Sorcha had to restrain a laugh; she was exhausted and confused, and the quixotic mix of urgency and languor in the manners of both DeKellia and their hostess threatened to tip her into hysterics.

Vari brought her brothers DeKellia and Kam Daishen to the fireside, where a retainer poured drinks and the discussion went to supply lines, defence tactics, and military minutiae over schnapps.

Hnasi arrayed herself on the rug before the fireplace, entirely oblivious to human conventions. Vashta brought Fethne to a couch and sat her down, but then hovered between DeKellia and her daughter, torn between conflicting needs. Drake and Charn joined the discussion of tactics, warming themselves by the fire.

Sorcha was left with DeSilva, uncertain of her expected role. In Silveneir, women were brash and assertive. At parties, she had been known to throw tantrums and drinks at men, and compete with other girls even to picking physical fights. In Kellia, women knelt at men's feet and demurely poured drinks until commanded to bed.

It was the natural assumption, even in this rare Kellion home run by a woman, that female guests came attached to a man. Sorcha could feel the unseen structures of Kellion culture steering her into accepting the presumed role as DeSilva's concubine.

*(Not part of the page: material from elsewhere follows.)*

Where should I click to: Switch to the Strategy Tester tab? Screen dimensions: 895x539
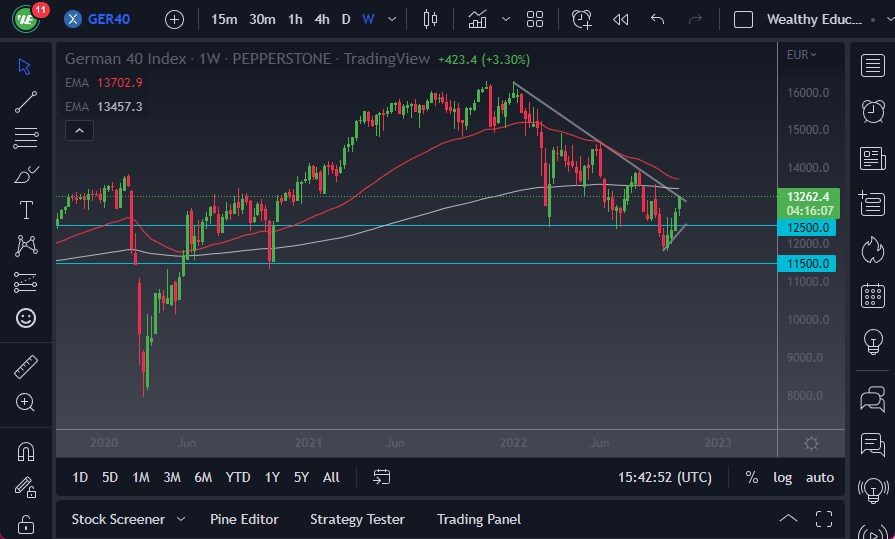click(357, 519)
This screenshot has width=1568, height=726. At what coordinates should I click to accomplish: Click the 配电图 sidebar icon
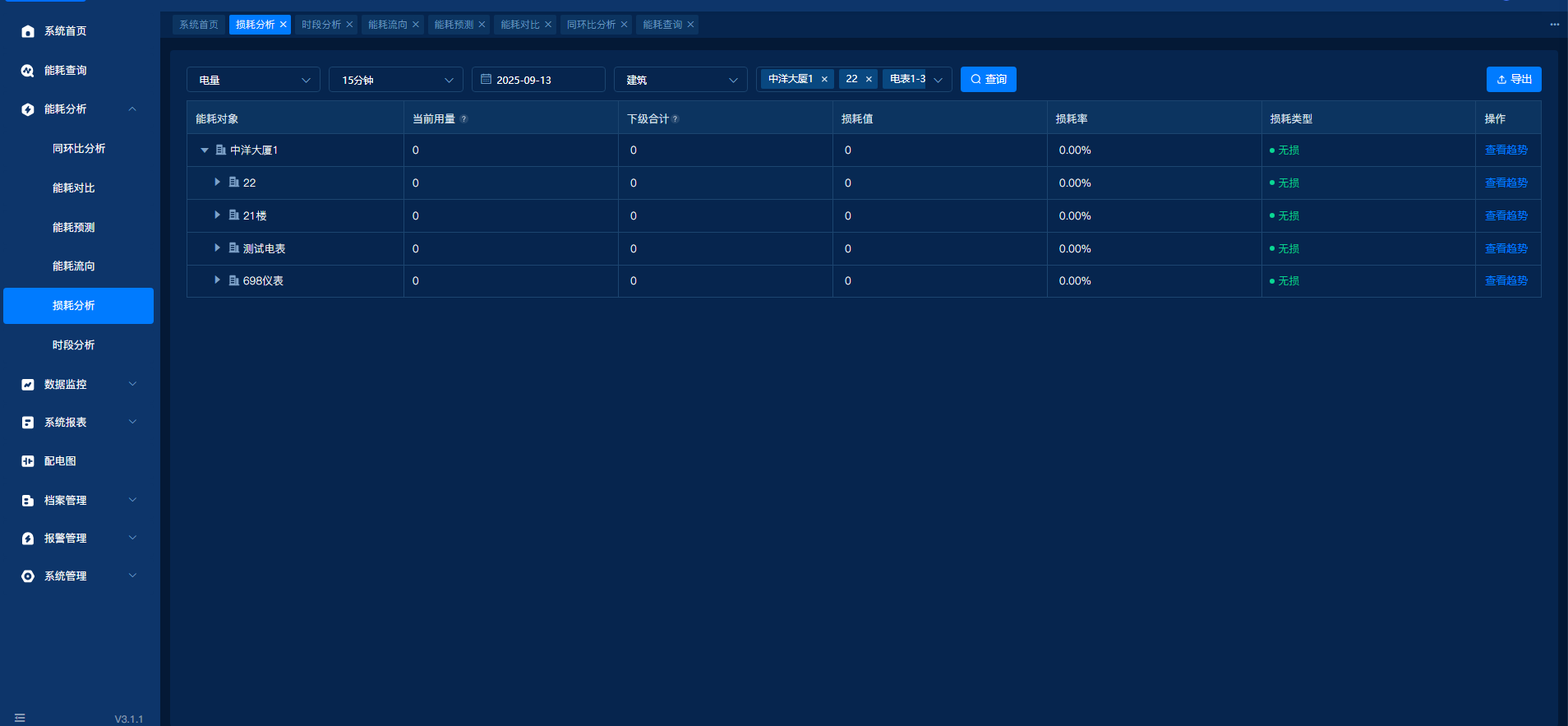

She had quite lost track of the conversation at the fireplace, only belatedly aware that DeSilva still hovered at her side, apparently waiting for something.

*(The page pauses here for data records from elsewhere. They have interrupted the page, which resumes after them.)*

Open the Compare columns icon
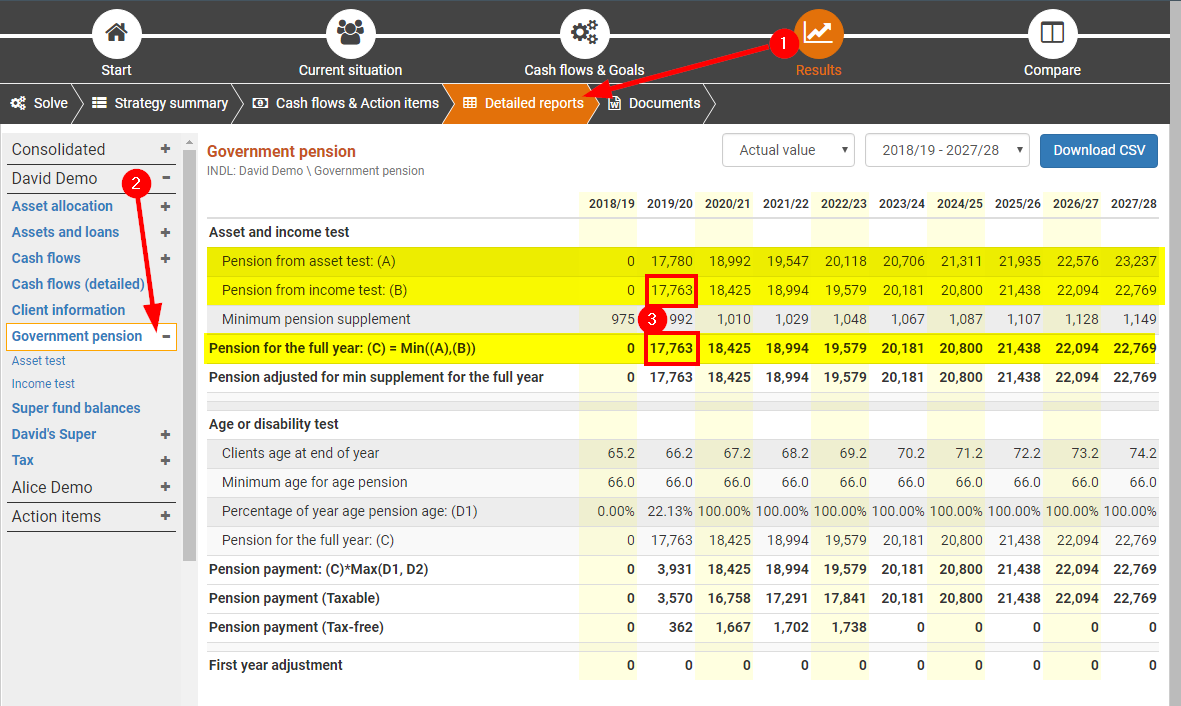 tap(1052, 33)
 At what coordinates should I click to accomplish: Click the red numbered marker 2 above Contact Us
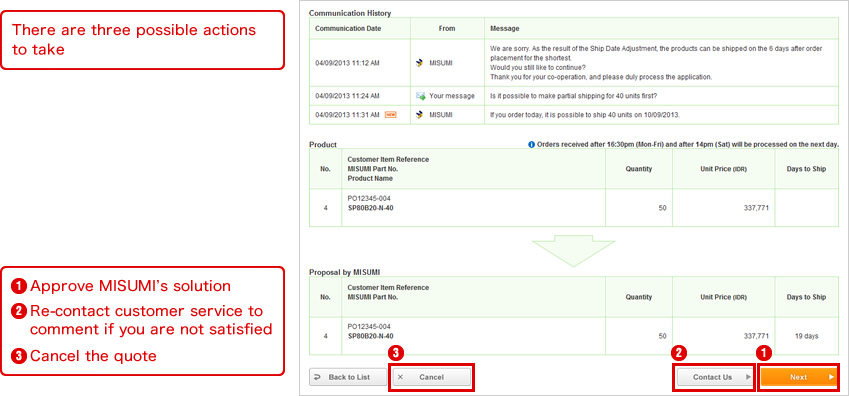coord(679,354)
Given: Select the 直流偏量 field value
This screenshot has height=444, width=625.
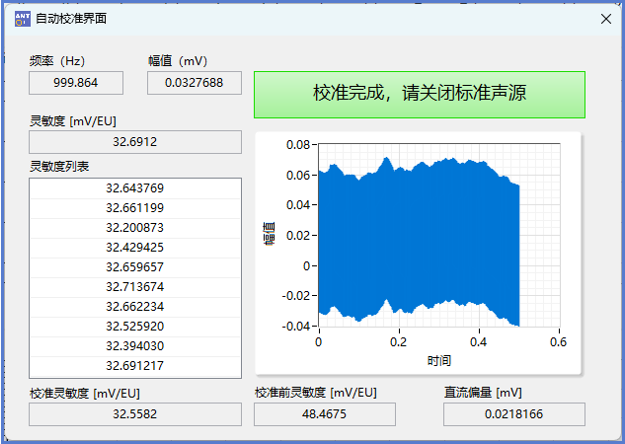Looking at the screenshot, I should (x=515, y=414).
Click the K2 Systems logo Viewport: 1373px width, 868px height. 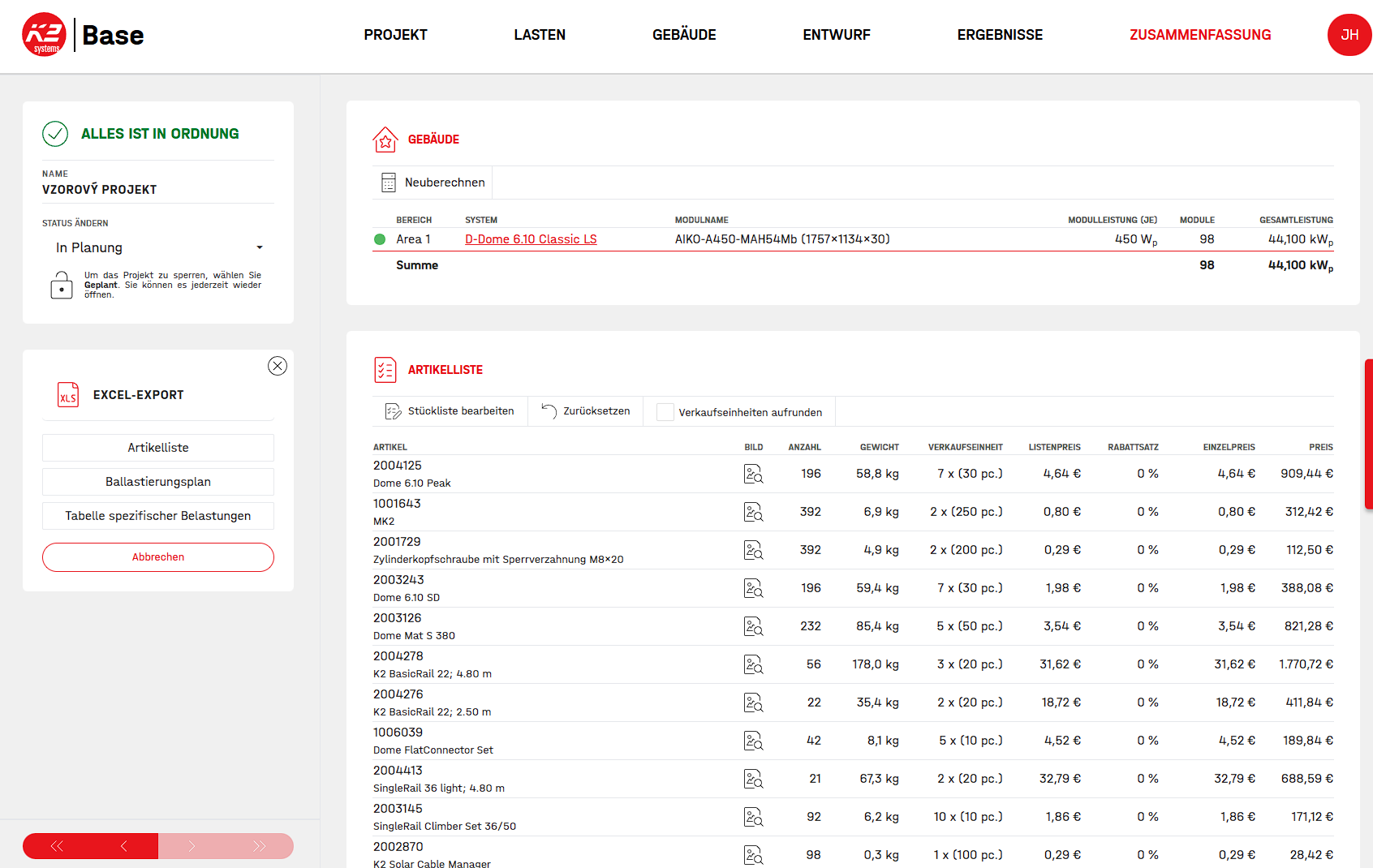click(45, 35)
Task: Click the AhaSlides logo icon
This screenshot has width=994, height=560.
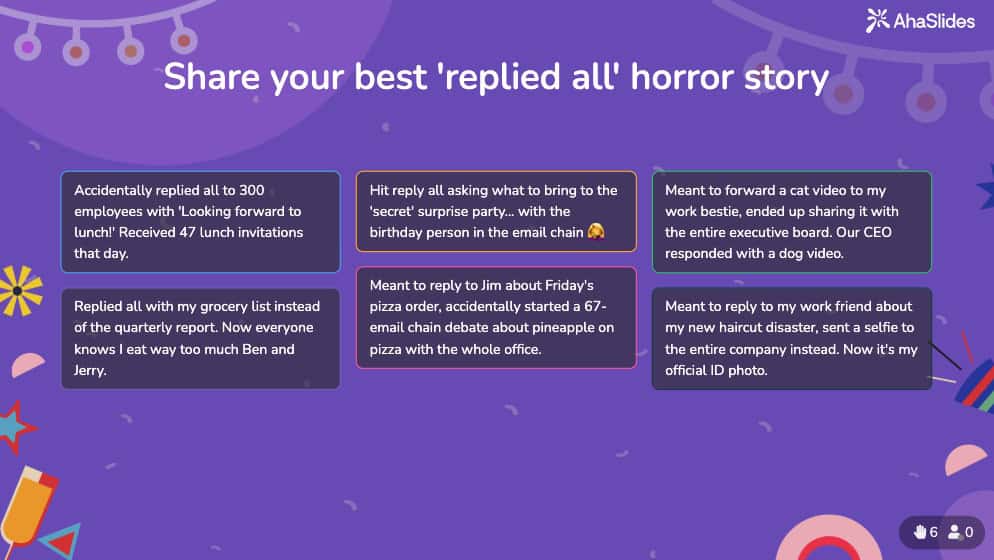Action: [877, 20]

“Are you going to sit down?” he asked at last, softly.

Sorcha shook herself as if coming out of a trance, only belatedly recalling that DeSilva himself had been raised in Silveneir and was naturally displaying the manners of his upbringing. That it was also her upbringing came as an unexpected shock; all Silvan behaviours had been rigorously drummed out of her in the harem.

At last, DeSilva took Sorcha's hand and guided her to a vacant couch, where he sat down beside her and raised his eyebrows to signal the retainer at the drinks cabinet.

"...We still have access to the river," Vari said was saying. "If they cut that off..."

DeKellia and Drake had both produced long Kellion pipes and were smoking while they talked.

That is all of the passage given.